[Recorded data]
□ □ □ □ □

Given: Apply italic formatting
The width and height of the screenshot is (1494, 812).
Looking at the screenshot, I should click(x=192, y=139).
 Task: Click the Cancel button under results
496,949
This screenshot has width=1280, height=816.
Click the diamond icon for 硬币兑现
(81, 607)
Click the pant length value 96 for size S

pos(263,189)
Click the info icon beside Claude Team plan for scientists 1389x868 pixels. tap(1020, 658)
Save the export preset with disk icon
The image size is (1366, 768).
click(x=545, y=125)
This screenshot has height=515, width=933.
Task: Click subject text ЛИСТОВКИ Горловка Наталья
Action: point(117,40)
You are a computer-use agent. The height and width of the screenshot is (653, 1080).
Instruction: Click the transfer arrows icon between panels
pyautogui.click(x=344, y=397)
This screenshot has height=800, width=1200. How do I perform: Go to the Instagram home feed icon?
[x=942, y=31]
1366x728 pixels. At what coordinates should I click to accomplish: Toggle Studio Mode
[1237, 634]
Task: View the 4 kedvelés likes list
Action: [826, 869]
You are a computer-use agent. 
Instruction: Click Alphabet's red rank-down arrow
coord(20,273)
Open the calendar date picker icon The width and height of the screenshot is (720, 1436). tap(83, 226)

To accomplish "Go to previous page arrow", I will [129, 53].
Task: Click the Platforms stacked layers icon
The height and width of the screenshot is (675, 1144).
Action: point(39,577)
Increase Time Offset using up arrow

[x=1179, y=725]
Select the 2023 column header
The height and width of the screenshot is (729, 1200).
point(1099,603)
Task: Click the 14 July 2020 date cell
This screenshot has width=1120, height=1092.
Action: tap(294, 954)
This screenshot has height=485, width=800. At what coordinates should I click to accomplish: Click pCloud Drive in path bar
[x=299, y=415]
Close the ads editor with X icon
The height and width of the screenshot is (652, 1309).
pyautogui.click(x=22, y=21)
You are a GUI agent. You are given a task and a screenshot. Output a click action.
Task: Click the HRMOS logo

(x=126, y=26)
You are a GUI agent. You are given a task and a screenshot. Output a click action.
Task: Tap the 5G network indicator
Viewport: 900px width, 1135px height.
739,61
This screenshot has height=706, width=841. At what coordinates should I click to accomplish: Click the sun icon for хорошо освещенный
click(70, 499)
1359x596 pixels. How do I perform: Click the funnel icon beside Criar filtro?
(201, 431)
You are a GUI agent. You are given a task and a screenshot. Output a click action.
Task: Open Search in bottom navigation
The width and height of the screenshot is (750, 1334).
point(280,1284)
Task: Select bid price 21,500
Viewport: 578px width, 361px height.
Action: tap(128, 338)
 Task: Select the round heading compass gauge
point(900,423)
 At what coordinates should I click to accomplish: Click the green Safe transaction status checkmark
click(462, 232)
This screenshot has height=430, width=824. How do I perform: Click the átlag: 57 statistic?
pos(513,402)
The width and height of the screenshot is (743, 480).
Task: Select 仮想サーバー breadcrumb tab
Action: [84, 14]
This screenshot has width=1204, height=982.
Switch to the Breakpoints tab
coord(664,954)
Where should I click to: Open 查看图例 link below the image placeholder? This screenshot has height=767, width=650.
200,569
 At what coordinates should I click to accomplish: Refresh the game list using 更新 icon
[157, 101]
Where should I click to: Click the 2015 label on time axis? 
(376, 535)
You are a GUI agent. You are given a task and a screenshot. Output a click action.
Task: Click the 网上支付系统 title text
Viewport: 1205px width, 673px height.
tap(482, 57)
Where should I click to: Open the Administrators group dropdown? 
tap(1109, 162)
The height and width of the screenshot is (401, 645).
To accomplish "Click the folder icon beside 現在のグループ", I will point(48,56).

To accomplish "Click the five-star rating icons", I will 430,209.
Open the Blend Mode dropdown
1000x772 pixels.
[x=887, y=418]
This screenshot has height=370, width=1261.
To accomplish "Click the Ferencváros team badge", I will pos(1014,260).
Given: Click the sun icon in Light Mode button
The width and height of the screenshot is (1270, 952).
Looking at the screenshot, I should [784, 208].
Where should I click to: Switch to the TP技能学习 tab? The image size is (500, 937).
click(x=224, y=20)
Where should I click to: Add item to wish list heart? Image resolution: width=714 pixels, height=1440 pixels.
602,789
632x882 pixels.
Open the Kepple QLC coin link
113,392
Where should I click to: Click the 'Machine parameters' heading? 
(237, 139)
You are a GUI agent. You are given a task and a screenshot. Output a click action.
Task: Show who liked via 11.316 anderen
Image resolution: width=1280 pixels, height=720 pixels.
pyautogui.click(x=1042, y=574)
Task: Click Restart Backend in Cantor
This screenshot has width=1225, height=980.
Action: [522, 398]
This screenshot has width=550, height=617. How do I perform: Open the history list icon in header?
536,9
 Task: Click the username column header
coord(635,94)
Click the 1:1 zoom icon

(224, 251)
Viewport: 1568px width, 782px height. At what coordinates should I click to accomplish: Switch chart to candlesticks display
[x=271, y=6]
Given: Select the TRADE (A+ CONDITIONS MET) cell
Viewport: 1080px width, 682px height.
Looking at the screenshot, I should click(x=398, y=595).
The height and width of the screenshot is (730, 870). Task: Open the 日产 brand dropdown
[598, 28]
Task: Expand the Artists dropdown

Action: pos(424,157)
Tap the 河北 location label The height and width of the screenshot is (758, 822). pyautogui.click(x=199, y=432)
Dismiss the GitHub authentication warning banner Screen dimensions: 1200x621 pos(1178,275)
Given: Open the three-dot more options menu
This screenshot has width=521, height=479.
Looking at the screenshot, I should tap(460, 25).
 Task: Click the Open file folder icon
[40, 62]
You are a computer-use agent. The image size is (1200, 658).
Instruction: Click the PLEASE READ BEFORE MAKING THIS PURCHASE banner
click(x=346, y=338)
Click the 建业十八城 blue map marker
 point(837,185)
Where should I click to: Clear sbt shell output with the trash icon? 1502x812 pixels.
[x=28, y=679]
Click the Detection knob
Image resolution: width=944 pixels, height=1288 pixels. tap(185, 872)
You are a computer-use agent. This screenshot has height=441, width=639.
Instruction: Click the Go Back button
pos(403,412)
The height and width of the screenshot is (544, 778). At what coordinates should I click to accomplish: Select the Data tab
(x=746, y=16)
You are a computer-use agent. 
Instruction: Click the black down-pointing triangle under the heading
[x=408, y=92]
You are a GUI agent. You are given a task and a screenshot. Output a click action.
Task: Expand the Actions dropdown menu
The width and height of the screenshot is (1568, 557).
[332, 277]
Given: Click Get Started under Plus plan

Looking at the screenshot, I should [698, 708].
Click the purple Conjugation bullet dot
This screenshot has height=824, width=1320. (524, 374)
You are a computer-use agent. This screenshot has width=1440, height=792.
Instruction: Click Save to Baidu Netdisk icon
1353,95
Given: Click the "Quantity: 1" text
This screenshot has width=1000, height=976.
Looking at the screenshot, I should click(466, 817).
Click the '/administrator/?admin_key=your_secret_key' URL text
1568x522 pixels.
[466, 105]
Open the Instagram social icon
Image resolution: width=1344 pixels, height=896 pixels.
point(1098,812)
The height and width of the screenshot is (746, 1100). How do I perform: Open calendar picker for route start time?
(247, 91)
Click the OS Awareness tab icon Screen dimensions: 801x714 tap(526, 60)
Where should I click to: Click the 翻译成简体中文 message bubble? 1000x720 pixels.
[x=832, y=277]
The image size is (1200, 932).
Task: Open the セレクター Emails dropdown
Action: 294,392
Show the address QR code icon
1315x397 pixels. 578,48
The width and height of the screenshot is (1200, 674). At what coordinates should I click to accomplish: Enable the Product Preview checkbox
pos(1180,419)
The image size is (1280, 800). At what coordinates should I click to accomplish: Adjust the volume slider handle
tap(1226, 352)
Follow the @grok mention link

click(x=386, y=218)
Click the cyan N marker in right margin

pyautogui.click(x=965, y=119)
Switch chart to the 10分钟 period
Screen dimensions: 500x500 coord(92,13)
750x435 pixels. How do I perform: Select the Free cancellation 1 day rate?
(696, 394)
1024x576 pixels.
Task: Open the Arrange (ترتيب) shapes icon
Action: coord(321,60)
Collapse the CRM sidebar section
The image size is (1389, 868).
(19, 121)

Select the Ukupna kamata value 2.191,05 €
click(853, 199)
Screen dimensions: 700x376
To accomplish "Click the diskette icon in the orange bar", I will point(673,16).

□ □ □ □ □

● ASSIGNMENT:
Going through the data above, count each line that contains "menu" and give only that figure.

● WRITTEN SOLUTION:
2